The Catholic Worker Movement was started in 1933 by Dorothy Day and Peter Maurin. Today, inspired by their example, Catholic Worker communities around the world and here in Ithaca operate houses of hospitality and communal farms. We strive to live according to Jesus’ teachings of justice, charity and compassion. We commit ourselves to the works of mercy: caring for the sick, clothing the naked, feeding the hungry, visiting the imprisoned, sheltering the homeless, comforting the mourning, burying the dead. We also confront the works of war, and are involved in faith-based, non-violent actions that challenge social injustice. An important part of our work is publishing a newspaper to help us educate agitate and organize.
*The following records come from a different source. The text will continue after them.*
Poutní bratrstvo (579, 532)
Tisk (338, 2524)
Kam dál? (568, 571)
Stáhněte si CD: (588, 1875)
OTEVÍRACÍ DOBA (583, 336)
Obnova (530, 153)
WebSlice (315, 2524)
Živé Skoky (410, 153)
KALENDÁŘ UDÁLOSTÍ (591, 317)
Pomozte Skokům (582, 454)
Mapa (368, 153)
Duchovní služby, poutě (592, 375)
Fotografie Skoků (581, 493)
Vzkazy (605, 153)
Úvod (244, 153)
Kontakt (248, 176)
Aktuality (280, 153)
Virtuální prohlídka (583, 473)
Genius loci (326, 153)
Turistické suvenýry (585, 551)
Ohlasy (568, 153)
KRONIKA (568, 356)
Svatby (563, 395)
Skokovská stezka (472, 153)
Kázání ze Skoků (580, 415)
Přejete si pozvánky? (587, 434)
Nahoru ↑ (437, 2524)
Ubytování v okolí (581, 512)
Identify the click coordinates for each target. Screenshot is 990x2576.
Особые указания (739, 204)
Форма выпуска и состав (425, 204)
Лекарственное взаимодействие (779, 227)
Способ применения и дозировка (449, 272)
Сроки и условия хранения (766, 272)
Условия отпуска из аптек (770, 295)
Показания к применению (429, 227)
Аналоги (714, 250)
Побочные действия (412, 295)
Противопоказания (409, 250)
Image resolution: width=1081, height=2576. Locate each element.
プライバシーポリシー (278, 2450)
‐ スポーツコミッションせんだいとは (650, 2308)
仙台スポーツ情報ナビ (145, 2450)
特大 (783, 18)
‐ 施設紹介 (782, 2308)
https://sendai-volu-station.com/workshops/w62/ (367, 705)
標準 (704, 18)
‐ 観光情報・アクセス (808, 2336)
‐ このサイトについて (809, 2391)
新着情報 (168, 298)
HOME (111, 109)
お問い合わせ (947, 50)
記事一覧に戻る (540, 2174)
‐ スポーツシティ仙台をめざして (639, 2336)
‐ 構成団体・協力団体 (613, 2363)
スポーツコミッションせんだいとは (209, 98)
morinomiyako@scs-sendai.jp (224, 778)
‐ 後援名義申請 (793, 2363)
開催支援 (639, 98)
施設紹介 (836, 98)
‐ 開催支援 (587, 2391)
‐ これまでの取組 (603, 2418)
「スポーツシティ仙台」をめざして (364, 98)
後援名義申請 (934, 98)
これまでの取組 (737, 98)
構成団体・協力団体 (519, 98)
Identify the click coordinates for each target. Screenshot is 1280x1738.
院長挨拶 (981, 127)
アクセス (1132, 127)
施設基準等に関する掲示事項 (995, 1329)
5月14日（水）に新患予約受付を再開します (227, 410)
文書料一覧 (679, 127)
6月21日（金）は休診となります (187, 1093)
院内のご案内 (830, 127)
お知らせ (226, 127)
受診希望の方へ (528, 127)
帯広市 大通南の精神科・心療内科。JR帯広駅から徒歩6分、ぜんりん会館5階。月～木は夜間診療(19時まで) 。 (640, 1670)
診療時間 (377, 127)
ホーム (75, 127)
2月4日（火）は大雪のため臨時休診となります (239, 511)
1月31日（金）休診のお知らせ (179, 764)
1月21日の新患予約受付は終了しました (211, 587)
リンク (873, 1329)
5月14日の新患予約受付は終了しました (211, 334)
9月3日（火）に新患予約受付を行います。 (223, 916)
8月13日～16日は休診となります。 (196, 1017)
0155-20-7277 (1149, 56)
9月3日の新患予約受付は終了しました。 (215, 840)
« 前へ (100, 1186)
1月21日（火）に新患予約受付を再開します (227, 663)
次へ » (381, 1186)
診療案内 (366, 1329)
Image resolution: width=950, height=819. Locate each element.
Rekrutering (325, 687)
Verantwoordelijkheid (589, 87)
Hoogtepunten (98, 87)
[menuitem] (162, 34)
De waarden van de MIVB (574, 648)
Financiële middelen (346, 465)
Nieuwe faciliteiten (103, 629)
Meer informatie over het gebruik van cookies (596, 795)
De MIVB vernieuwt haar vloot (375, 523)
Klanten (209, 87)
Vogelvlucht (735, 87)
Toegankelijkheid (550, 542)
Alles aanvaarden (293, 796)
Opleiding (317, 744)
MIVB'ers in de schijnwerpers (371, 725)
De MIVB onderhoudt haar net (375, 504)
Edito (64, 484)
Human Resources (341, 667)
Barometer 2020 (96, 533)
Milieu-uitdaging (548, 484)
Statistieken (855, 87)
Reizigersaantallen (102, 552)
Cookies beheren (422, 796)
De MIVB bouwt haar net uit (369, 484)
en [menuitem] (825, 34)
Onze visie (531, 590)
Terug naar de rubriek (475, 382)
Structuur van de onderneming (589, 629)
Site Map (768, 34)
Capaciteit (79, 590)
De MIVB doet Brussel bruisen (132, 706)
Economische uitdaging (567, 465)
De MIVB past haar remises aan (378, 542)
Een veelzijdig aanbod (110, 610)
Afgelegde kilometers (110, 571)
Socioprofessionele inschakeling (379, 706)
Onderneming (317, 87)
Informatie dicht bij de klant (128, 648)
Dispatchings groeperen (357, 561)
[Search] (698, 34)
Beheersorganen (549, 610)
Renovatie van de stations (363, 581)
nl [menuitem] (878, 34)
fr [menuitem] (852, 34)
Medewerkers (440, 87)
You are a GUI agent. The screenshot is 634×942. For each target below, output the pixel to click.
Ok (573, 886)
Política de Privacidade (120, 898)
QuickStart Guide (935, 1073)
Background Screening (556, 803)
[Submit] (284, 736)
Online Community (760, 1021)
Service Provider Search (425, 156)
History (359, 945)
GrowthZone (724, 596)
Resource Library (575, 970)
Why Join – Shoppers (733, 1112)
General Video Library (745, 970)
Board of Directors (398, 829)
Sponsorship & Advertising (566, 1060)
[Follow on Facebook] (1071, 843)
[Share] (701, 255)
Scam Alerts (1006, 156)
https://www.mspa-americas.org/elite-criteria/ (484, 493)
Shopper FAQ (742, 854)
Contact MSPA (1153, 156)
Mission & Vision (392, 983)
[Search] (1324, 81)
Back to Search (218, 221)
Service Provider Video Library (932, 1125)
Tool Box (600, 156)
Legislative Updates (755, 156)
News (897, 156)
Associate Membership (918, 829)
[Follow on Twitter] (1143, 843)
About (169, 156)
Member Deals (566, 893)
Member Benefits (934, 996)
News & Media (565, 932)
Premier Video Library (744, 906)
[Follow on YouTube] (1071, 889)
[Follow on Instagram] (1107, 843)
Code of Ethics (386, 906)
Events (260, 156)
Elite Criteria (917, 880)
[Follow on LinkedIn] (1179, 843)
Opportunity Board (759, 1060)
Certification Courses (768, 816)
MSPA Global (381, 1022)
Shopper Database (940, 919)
We believe that “there is that of God in every person”, that all creation is interconnected and interdependent, and that the sacred lies in even the simplest acts. We hope to do small things with great love, and to be instruments of God’s renewal of the face of the earth.
We believe that the transformation of the world and of ourselves comes about by 1) serving each other and our neighbors, 2) working together to build trust, 3) studying and praying together, 4) confronting non-violently the wrongs of our society, 5) allowing faith to guide our acts and 6) taking personal responsibility for change.
We meet regularly for silent meditation, communal prayer, sharing food, and to reflect on the teachings of Jesus and other teachers rooted in non-violence. All are welcome to join us. We offer shelter and support to people in need. We carry out actions of public witness, often timed to the rhythms of the liturgical calendar.